▸ Your assignment
Extract the listing in its entirety, keeping each line identical to the original.

━━━ Material provided

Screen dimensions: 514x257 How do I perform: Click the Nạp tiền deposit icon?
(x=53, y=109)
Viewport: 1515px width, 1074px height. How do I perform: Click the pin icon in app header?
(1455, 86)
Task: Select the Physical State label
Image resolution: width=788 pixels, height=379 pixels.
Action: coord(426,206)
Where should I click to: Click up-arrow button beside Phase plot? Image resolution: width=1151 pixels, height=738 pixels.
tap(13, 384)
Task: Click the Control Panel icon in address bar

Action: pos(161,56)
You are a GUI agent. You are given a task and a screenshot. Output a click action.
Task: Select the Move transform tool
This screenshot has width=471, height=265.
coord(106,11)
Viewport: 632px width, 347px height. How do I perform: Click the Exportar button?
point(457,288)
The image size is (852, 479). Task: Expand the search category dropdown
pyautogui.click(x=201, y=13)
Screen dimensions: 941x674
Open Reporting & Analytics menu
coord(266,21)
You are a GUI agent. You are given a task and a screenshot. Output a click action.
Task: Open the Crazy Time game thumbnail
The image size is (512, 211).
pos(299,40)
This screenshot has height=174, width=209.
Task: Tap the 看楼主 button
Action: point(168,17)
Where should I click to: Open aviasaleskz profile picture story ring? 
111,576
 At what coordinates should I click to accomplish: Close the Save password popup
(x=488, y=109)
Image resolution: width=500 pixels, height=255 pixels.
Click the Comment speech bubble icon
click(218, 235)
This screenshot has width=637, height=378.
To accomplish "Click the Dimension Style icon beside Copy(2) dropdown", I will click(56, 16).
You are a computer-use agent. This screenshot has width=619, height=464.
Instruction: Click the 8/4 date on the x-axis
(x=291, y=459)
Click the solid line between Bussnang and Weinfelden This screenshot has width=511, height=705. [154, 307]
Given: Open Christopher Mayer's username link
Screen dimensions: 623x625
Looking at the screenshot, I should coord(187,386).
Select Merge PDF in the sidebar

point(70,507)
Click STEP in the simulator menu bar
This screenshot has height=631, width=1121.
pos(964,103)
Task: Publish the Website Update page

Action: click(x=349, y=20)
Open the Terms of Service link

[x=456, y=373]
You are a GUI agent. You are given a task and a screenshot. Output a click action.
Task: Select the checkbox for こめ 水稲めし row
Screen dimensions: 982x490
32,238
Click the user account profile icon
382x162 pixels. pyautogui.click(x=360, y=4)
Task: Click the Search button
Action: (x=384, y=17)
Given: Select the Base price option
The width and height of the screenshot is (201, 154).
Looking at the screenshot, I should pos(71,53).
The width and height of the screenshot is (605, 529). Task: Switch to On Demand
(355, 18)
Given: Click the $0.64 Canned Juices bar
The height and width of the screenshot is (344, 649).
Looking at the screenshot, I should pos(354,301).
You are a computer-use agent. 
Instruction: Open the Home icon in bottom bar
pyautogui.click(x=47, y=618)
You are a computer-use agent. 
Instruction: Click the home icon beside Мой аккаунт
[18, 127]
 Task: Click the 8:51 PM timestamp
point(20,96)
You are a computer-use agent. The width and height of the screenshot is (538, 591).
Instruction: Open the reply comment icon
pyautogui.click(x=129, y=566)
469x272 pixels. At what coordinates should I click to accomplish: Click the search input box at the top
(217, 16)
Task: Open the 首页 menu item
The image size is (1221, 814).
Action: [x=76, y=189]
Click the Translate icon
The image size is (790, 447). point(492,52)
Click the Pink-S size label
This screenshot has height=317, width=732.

━━━━━━

▸ Solution below
Screen dimensions: 514x257 How do I perform: Click the Nạp tiền deposit icon?
(x=53, y=109)
Viewport: 1515px width, 1074px height. How do I perform: Click the pin icon in app header?
(1455, 86)
Task: Select the Physical State label
Image resolution: width=788 pixels, height=379 pixels.
Action: coord(426,206)
Where should I click to: Click up-arrow button beside Phase plot? Image resolution: width=1151 pixels, height=738 pixels.
tap(13, 384)
Task: Click the Control Panel icon in address bar

Action: pos(161,56)
You are a GUI agent. You are given a task and a screenshot. Output a click action.
Task: Select the Move transform tool
This screenshot has width=471, height=265.
coord(106,11)
Viewport: 632px width, 347px height. How do I perform: Click the Exportar button?
point(457,288)
The image size is (852, 479). Task: Expand the search category dropdown
pyautogui.click(x=201, y=13)
Screen dimensions: 941x674
Open Reporting & Analytics menu
coord(266,21)
You are a GUI agent. You are given a task and a screenshot. Output a click action.
Task: Open the Crazy Time game thumbnail
The image size is (512, 211).
pos(299,40)
This screenshot has height=174, width=209.
Task: Tap the 看楼主 button
Action: point(168,17)
Where should I click to: Open aviasaleskz profile picture story ring? 
111,576
 At what coordinates should I click to accomplish: Close the Save password popup
(x=488, y=109)
Image resolution: width=500 pixels, height=255 pixels.
Click the Comment speech bubble icon
click(218, 235)
This screenshot has width=637, height=378.
To accomplish "Click the Dimension Style icon beside Copy(2) dropdown", I will click(56, 16).
You are a computer-use agent. This screenshot has width=619, height=464.
Instruction: Click the 8/4 date on the x-axis
(x=291, y=459)
Click the solid line between Bussnang and Weinfelden This screenshot has width=511, height=705. [154, 307]
Given: Open Christopher Mayer's username link
Screen dimensions: 623x625
Looking at the screenshot, I should coord(187,386).
Select Merge PDF in the sidebar

point(70,507)
Click STEP in the simulator menu bar
This screenshot has height=631, width=1121.
pos(964,103)
Task: Publish the Website Update page

Action: click(x=349, y=20)
Open the Terms of Service link

[x=456, y=373]
You are a GUI agent. You are given a task and a screenshot. Output a click action.
Task: Select the checkbox for こめ 水稲めし row
Screen dimensions: 982x490
32,238
Click the user account profile icon
382x162 pixels. pyautogui.click(x=360, y=4)
Task: Click the Search button
Action: (x=384, y=17)
Given: Select the Base price option
The width and height of the screenshot is (201, 154).
Looking at the screenshot, I should pos(71,53).
The width and height of the screenshot is (605, 529). Task: Switch to On Demand
(355, 18)
Given: Click the $0.64 Canned Juices bar
The height and width of the screenshot is (344, 649).
Looking at the screenshot, I should pos(354,301).
You are a computer-use agent. 
Instruction: Open the Home icon in bottom bar
pyautogui.click(x=47, y=618)
You are a computer-use agent. 
Instruction: Click the home icon beside Мой аккаунт
[18, 127]
 Task: Click the 8:51 PM timestamp
point(20,96)
You are a computer-use agent. The width and height of the screenshot is (538, 591).
Instruction: Open the reply comment icon
pyautogui.click(x=129, y=566)
469x272 pixels. At what coordinates should I click to accomplish: Click the search input box at the top
(217, 16)
Task: Open the 首页 menu item
The image size is (1221, 814).
Action: [x=76, y=189]
Click the Translate icon
The image size is (790, 447). point(492,52)
Click the Pink-S size label
This screenshot has height=317, width=732.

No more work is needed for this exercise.